Dobar dan. Hey everybody, I’m going to jump right in to my life here in the best and most beautiful country in the world, otherwise known as Croatia. Even though I’ve only been here for a week and a half, I have already created memories worth a lifetime. But, I’m going to stop wasting time and start to discuss my experiences so far in Hrvatska.
Since I haven’t started school yet, every day is kind of last minute and random. For example, on Sunday I went with my Club Counselor to a Rotary Event called “Rotary Health Days” on Trakosćan Lake. Whereas, Friday night, my friends dragged me to a music festival in Varaždin called “Špancirfest” (I will go into more detail on those events later).
However, on a regular day with no special events, it goes as follows:
Wake up around 8, shower, and get dressed for the day. At 8:30, I usually go downstairs to eat breakfast which is either a sandwich or a bowl of corn flakes. I’m going to go off on a tangent by saying that cereal in Croatia and how it’s prepared is completely different than in America. So, my host mother pours the milk BEFORE the cereal. Again, she pours the MILK BEFORE THE CEREAL. That alone is a huge red flag in America, but there’s more. Once my host mom has poured the milk (before the cereal), she puts the bowl of milk in the microwave, and heats it up. Let me remind you, we aren’t eating oatmeal or porridge, we are preparing cereal. By far, the biggest change in my lifestyle since my arrival in Croatia.

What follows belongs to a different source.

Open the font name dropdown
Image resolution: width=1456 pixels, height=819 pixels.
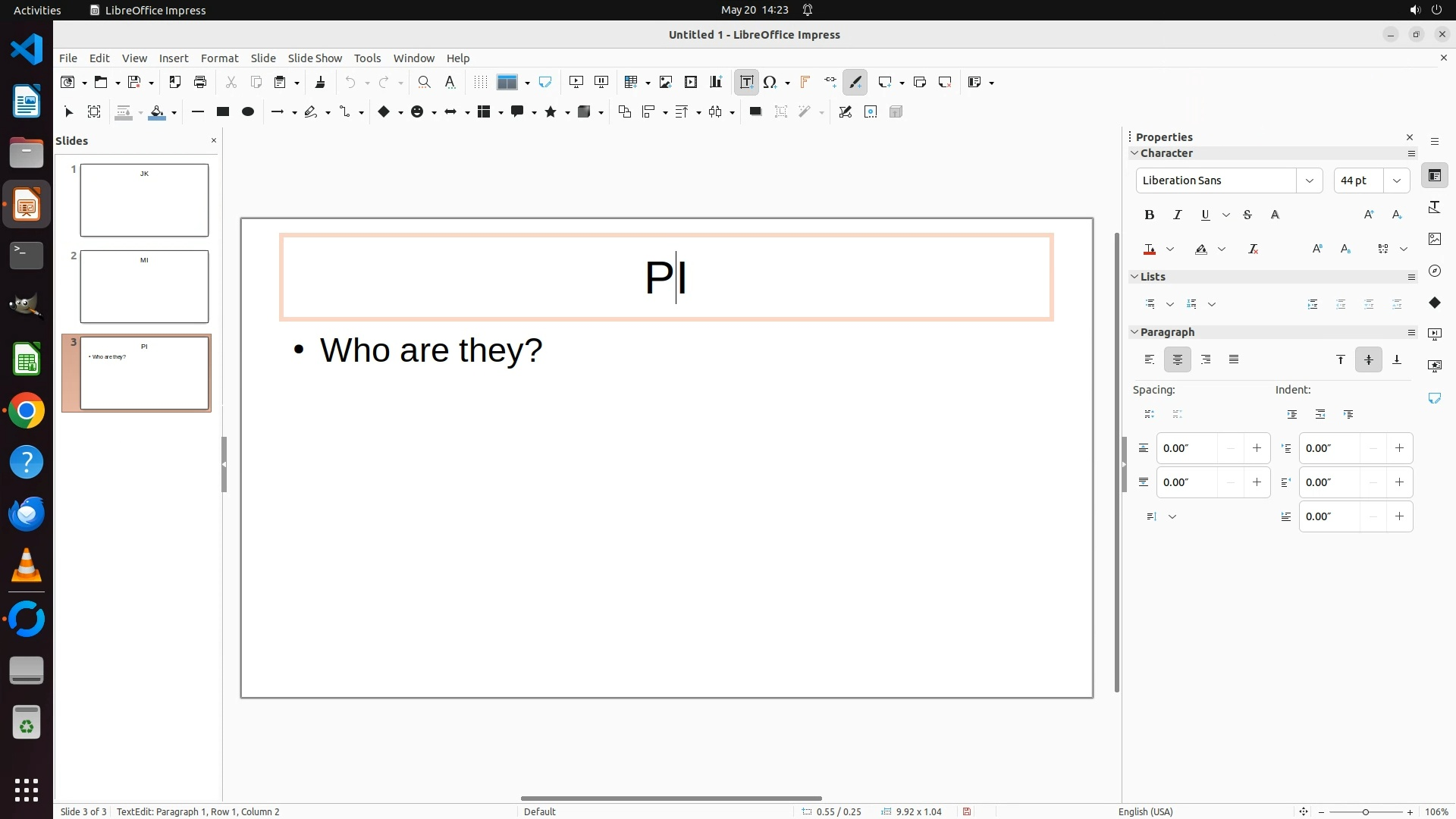coord(1309,180)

Where was I again? Oh, that’s right, my routine.
From 9 to 12, I go with my family to run errands. Errands like going to the grocery store, butcher, deli, bakery, and other food shops (we love food). Afterwards, around 1 or 2, I help my host mom to prepare lunch. In Croatia, lunch is the biggest meal of the day and is normally eaten with the entire family.
Later, at about 3, I go with my mom to visit my host grandmother. We ride our bikes to her house, and run her set of errands due to her difficulty with walking. When we deliver her groceries back to the house, we drink tea and talk in Croatian. By that, I mean that my mom talks with my grandmother in Croatian, and I sit close-by, silently listening (silently not knowing what is going on).
We get home at 5 and rest until dinner. Dinner is at 7, and is normally only eaten by my host mother and I. We eat sandwiches and fruit normally, and talk for another hour. I go to a local café with a few friends at 8 and we hang out, talking until 10. When I get back home at 11, I wind down and fall asleep at 12.
Again, my routine will be different once I begin school on the 11th. In school, I will take 10 classes in a week, but only 7 classes in a day. My school begins at 7:30 and ends approximately at 2. However, the train that I must take to get to and from school takes around 40 minutes to travel on, sigh.
Recently, I went to a music festival called Špancirfest. All it was, was a 10 day long party in Varaždin with street vendors, performers, concerts, and great food. I went with a few of my friends to walk around the streets and see the concert for that night. First there was a Serbian rap group (which I enjoyed), and afterwards there was a band aimed toward teenage girls (which I did not enjoy as much). The concert was packed full of people, and I think that the outcome of people was record-breaking for Špancirfest. Once the concert was over, we walked through the streets of the city. We managed to get a ride back home at 2 in the morning, and let me tell you, I fell asleep as soon as I got in my room (and the car that took us home). I was exhausted.
A few days later, my Club Counselor Lily invited me to go to a Rotary event which entailed eating delicious soup and meeting new people. I was hooked before she could mention that it was also a 5k run. We drove to Trakosćan Lake, which was about an hour and a half away, and did what she promised… meet and eat. Fortunately, I didn’t have to run the 5k, but instead, got the chance to hike around the lake (don’t worry, I enjoy hiking). Once our bellies were full from goulash, we toured a castle set atop a hill overlooking the lake. There was tons of history inside and tons of good pictures outside. We were both tired after all the eating, hiking, and climbing, so we left in her car (again, I slept in the car). I’m known for falling asleep in Florida, especially in cars.
To sum everything up, I have had a phenomenal time. Croatia is awesome, the people are even better, and I feel even better than that. I just want to thank Rotary, and all the Rotarians that make this experience possible. I can already tell that Croatia is going to change me forever, and I have only been here for a week. 1 week down, only 40 more to go! Goodbye, or Doviđenja!